- Problem statement -
Copy the records below word for word, from the line with "Given: Tap the 平均差枚 column header" up to and including the line with "Looking at the screenshot, I should click(x=128, y=58).". Write down only those lines.

- Records for this task -
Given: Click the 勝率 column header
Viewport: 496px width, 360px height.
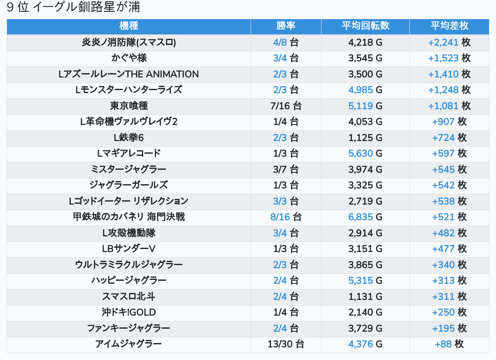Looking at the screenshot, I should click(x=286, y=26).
...
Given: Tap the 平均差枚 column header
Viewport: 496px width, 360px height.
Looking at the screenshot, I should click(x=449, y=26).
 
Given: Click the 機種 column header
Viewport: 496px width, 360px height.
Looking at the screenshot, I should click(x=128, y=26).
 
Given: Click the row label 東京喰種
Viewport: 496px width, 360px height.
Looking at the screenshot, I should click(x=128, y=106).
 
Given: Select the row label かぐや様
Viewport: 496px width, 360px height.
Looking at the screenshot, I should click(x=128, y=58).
* * *
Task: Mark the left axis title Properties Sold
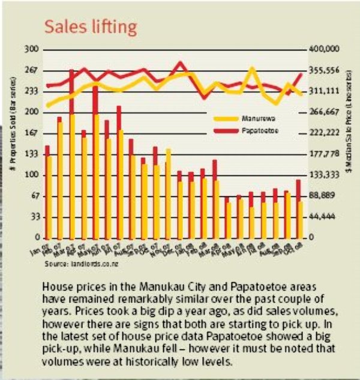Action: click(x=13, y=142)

- The result -
Given: Tap the 平均差枚 column header
Viewport: 496px width, 360px height.
Looking at the screenshot, I should click(x=449, y=26).
 
Given: Click the 機種 column header
Viewport: 496px width, 360px height.
Looking at the screenshot, I should click(x=128, y=26).
 
Given: Click the row label 東京喰種
Viewport: 496px width, 360px height.
Looking at the screenshot, I should click(x=128, y=106).
 
Given: Select the row label かぐや様
Viewport: 496px width, 360px height.
Looking at the screenshot, I should click(x=128, y=58).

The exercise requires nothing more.